Donaghy claims that while imprisoned, he was attacked and threatened. He also claims that in November 2007 a man claiming to be an associate of the New York Mafia struck Donaghy with a paint roller extension bar, resulting in injuries to his knee and leg which required surgery. FBI SSA (ret.) Philip Scala and his colleagues scoffed at the notion a mobster harmed Donaghy in prison. Said Scala, "If organized crime wanted to hurt Donaghy, he wouldn't be around today."

Donaghy was released from prison after serving 11 months and was due to finish his sentence in a recovery house near Tampa, Florida, where he was to be treated for his gambling addiction, as mandated by the court. He was arrested and put in the county jail in late August after being caught at a health club without permission, when he should have been at work. His lawyer and his ex-wife both insisted that Donaghy should not have been taken into custody, as he was allowed to visit the center to rehabilitate his injured knee.

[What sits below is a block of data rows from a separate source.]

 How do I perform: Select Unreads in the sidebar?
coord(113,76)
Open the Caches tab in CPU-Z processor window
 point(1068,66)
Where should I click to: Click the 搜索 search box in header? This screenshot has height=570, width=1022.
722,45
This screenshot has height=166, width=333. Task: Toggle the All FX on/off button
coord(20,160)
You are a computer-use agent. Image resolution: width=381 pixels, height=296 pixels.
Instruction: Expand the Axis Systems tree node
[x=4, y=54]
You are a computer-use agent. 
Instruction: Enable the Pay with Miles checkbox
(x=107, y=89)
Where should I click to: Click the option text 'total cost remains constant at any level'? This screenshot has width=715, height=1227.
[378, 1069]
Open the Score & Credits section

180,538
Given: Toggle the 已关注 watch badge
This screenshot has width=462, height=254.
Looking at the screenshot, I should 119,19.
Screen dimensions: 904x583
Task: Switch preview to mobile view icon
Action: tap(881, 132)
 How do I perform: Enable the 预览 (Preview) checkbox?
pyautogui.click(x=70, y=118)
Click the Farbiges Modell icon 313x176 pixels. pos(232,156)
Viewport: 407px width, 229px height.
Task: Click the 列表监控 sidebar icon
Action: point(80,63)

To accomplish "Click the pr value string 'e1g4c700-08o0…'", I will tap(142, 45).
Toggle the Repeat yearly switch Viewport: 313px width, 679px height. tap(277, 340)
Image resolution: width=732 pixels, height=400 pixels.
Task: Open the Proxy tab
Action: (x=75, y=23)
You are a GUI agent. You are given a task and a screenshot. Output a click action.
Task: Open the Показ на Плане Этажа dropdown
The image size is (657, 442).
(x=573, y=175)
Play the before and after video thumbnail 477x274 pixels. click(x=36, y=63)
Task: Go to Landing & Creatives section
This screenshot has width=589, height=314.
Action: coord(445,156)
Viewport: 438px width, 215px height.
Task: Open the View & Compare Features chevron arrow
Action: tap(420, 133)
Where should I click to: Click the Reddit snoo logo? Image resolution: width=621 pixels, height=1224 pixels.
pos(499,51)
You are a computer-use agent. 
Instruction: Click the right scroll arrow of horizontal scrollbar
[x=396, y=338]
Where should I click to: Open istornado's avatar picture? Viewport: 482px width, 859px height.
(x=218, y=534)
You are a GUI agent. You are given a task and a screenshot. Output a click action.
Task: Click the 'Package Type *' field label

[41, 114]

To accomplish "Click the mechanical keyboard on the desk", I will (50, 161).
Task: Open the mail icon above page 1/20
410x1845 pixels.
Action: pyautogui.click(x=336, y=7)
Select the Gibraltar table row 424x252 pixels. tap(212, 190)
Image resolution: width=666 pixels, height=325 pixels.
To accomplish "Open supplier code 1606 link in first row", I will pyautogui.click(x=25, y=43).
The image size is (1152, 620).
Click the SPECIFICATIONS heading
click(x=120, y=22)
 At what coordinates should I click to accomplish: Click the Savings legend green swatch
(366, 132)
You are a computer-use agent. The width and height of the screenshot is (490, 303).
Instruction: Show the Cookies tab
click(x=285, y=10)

On November 4, 2009, Donaghy was released from prison in Hernando County after serving out the remainder of his sentence.

Donaghy sued VTi-Group, the publisher of his memoir, for not paying him. In June 2012, a jury found VTi liable for breach of contract. Donaghy was awarded $1.3 million.

On April 22, 2014, Donaghy claimed that the league office was going to push referees to fix playoffs games to have the Brooklyn Nets beat the Toronto Raptors, so they could advance to the second round and face the Miami Heat because it would be good for ratings, which it was. On May 4, 2014, the Nets eliminated the Raptors after winning game seven of the series by a point.

Donaghy was featured in the 2016 released documentary film Dirty Games – The dark side of sports.

Before Game 5 of the 2017 NBA Finals, Donaghy claimed that referees would be instructed to extend the series for financial reasons. However, the series ended in Game 5 with the Golden State Warriors defeating the Cleveland Cavaliers 4–1.

On November 1, 2019, the movie Inside Game was released in theaters. The official film description focuses on Donaghy's take on the NBA betting scandal. While promoting the film, Martino admitted he and Donaghy had agreed years prior to lie about the threats Donaghy allegedly heard from the third co-conspirator, pro gambler Jimmy Battista.

==Professional wrestling==
On January 27, 2021, Donaghy made his debut as a professional wrestling referee for Major League Wrestling (MLW), helping Richard Holliday defeat Savio Vega in a title match for the IWA Caribbean Heavyweight Championship. He has a "heel referee" gimmick with numerous references to the gambling scandal intertwined in storyline.

==Personal life==
Donaghy married his wife Kimberly in 1995. They have four daughters. In September 2007, shortly after the scandal broke, Kim filed for divorce. Donaghy is Catholic.

Donaghy was arrested on December 22, 2017, for aggravated assault. He was released on $5,000 bond and given an arraignment, scheduled for January 19, 2018. Donaghy had been looking for his 19-year-old daughter, who he believed was doing drugs at a friend's house. The two got into an argument; Donaghy told the house owner that he was going to hit him with a hammer if he came any closer. Donaghy's attorney said that he was "just trying to be a good dad."